Panagiotis J Vlachostergios, Christos N Papandreou
Panagiotis J Vlachostergios, Christos N Papandreou, Department of Medical Oncology, University of Thessaly School of Medicine, University Hospital of Larissa, Biopolis 41110, Larissa, Greece
Author contributions: Vlachostergios PJ and Papandreou CN contributed to this paper.
Correspondence to: Panagiotis J Vlachostergios, MD, Department of Medical Oncology, University of Thessaly School of Medicine, University Hospital of Larissa, Biopolis 41110, Larissa, Greece. pvlacho@med.uth.gr
Telephone: +30-241-3502785  Fax: +30-241-3501021
Received: September 13, 2011
Revised: December 9, 2011
Accepted: December 16, 2011
Published online: December 20, 2011

Abstract

Neuroendocrine (NE) differentiation of cancer and deregulation of the ubiquitin-proteasome system (UPS) are two processes that have been independently linked to the development of aggressive and treatment-resistant tumors. Striking data suggest a plausible interconnection between these two mechanisms, based on indirect evidence of neuropeptide-induced effects on UPS, reversed by proteasome inhibition and deubiquitinase-like properties of NE markers. Deciphering the model of their exact interactions is one of the keys to targeting the NE malignant phenotype more effectively.

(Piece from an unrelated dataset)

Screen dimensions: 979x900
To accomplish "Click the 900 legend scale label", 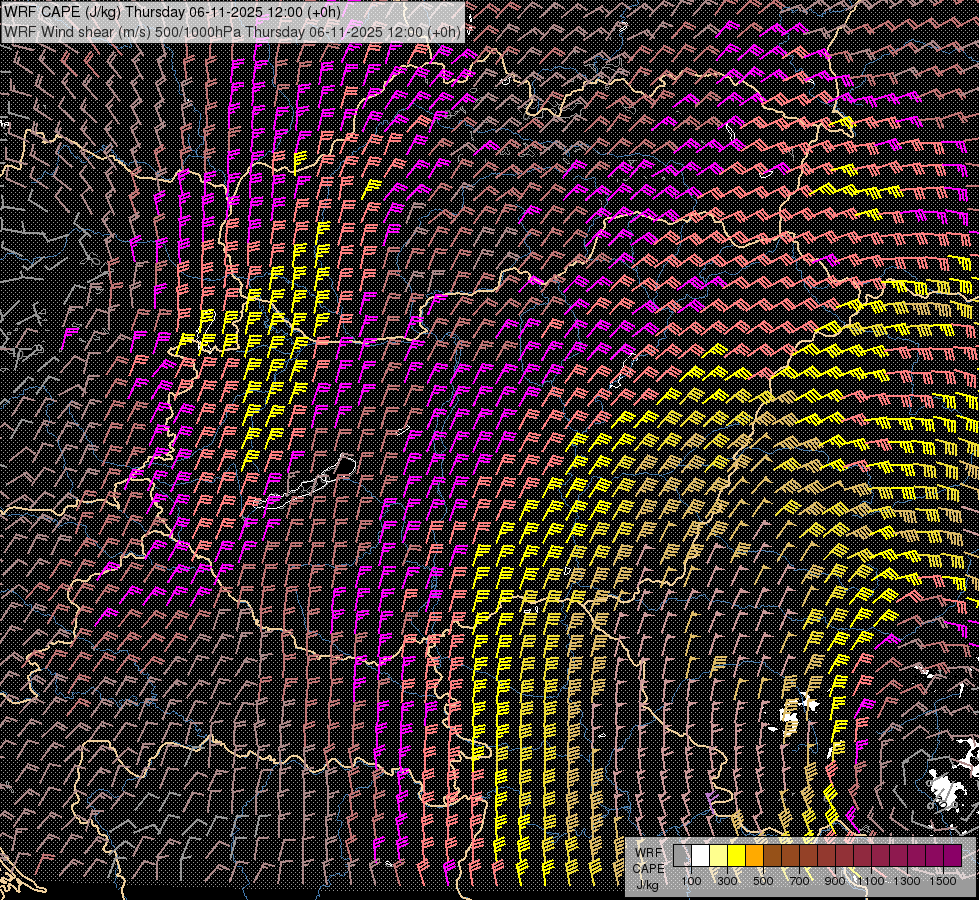I will tap(835, 881).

Key Words: Neuroendocrine differentiation, Ubiquitin, Proteasome, Cancer



TEXT

The study of neuroendocrine (NE) cancers and NE differentiation of solid tumors has been hampered by a number of circumstances, including our limited understanding of the cellular and molecular biology of NE cells and the mechanisms of tumorigenesis, a shortage of in vitro and animal models to study disease pathogenesis and treatment, a paucity of critical targets for new therapies, and a lack of uniform pathological classification and staging systems. The carcinoid tumor group is heterogeneous and comprises a mixture of foregut-, midgut- and hindgut-derived tumors. Furthermore, clinical studies are commonly performed on patients with tumors displaying varying degrees of differentiation, proliferation rates and disease stage, thus limiting the validity of the conclusions drawn. Experimental data from well-characterized in vitro and animal models are therefore needed to properly evaluate novel treatment principles[1].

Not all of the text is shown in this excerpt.